The commission has begun a public consultation on suggested standards for very big online platforms (VLOPs) and very large online search engines (VLOSEs) in an effort to improve election security.

These suggestions are an attempt to lessen the impact of deepfakes and generative AI on democracy. The proposed rules lay out a number of steps to combat election-related risks, such as establishing explicit instructions for elections to the European Parliament, developing pre- and post-election plans to mitigate risks, and addressing particular methods linked to generative AI content.

The use of generative AI to create and spread false and misleading information about political figures, events, surveys, and stories might influence voting behavior and the outcome of elections.

Until March 7, the public in the European Union may comment on the proposed election security standards.

They think it’s important for relevant platforms to notify consumers when generative AI material can be inaccurate.

The draft also states that the rules should encourage consumers to seek out credible sources of information and that tech companies should take measures to prevent the dissemination of deceptive material.

In order for users to be able to check the reliability and further contextualize the information, it is now recommended that VLOPs and VLOSEs provide information about the concrete sources of the information used as input data in the outputs. This pertains to AI-generated text.
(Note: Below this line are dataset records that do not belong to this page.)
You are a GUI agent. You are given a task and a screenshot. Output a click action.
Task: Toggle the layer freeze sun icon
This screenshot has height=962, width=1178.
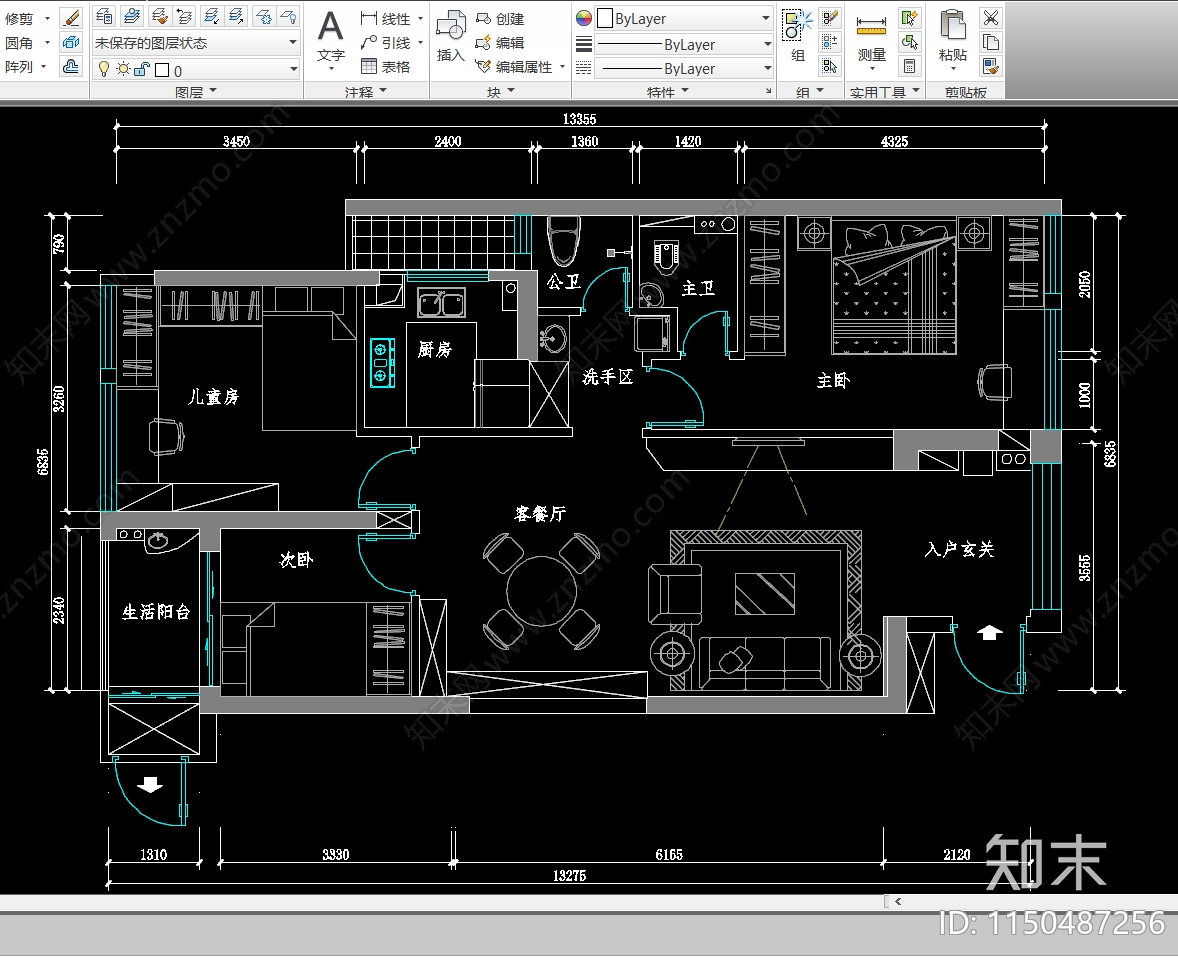pyautogui.click(x=122, y=69)
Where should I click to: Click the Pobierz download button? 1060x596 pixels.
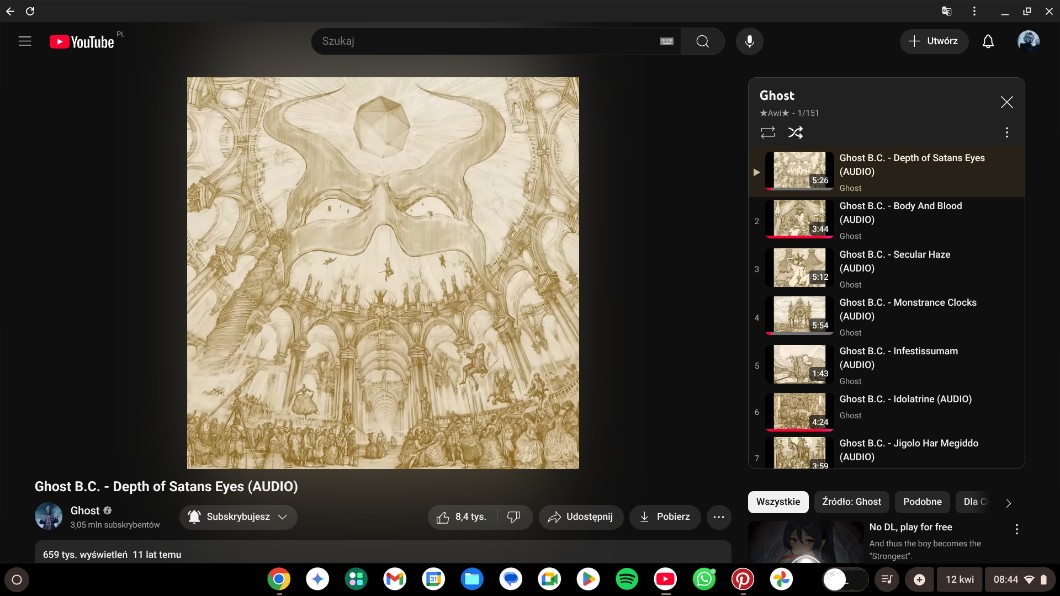pyautogui.click(x=664, y=517)
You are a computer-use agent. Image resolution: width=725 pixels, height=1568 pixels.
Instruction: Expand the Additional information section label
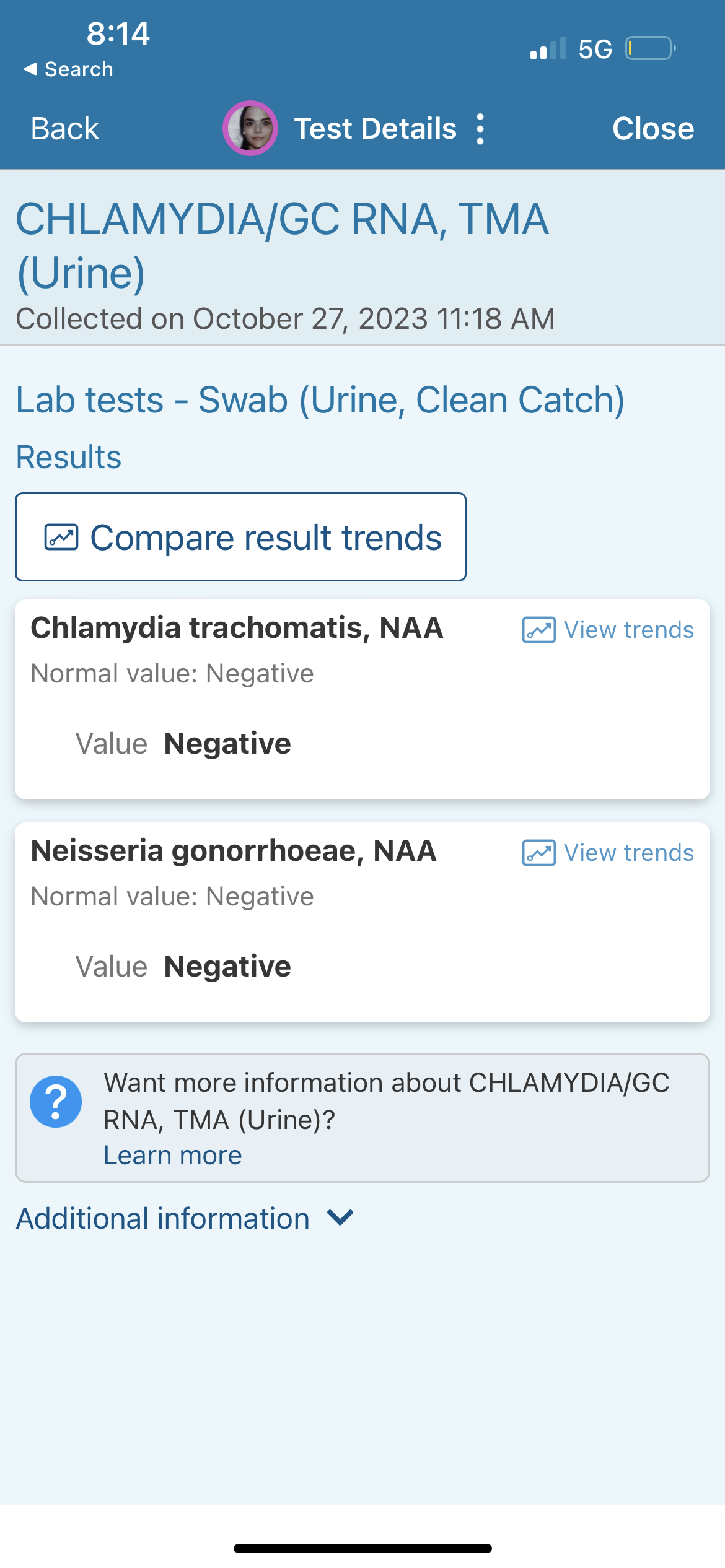163,1218
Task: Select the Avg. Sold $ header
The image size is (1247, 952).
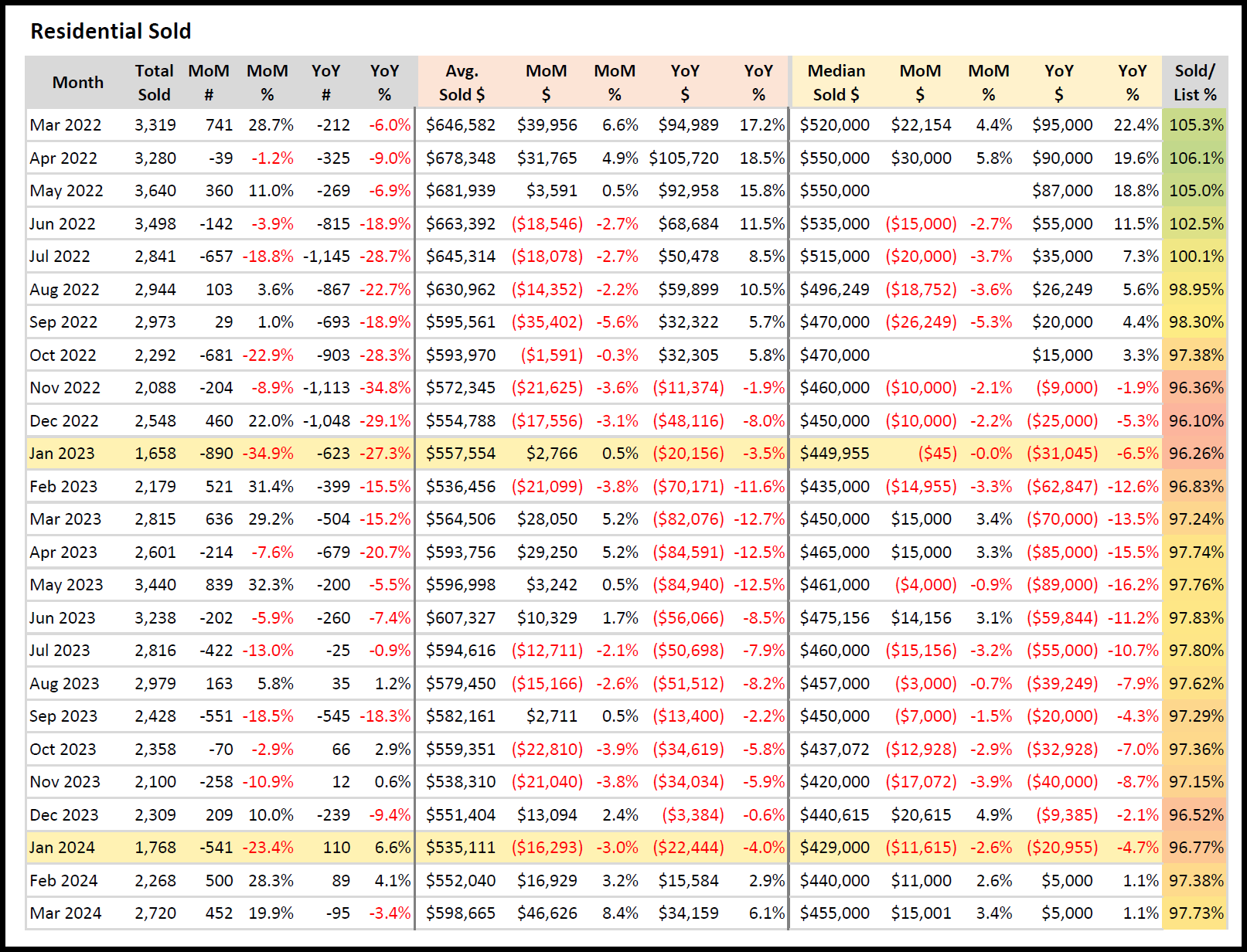Action: point(462,83)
The draft guidelines’ suggested “best practices” for risk reduction are based on the AI Act and its non-binding equivalent, the AI Pact, which were both recently accepted legislative proposals by the European Union.

Tools like OpenAI’s ChatGPT have come under scrutiny due to growing concerns about sophisticated AI systems, including massive language models, after the broad deployment of generative AI in 2023.

Meta announced in a company blog post that they will be introducing new guidelines for AI-generated content on Facebook, Instagram, and Threads in the next few months. The commission has not yet specified when companies must label manipulated content under the Digital Services Act, the EU’s content moderation law.

The material will prominently display a label indicating that it is AI-generated, whether it be via metadata or purposeful watermarking.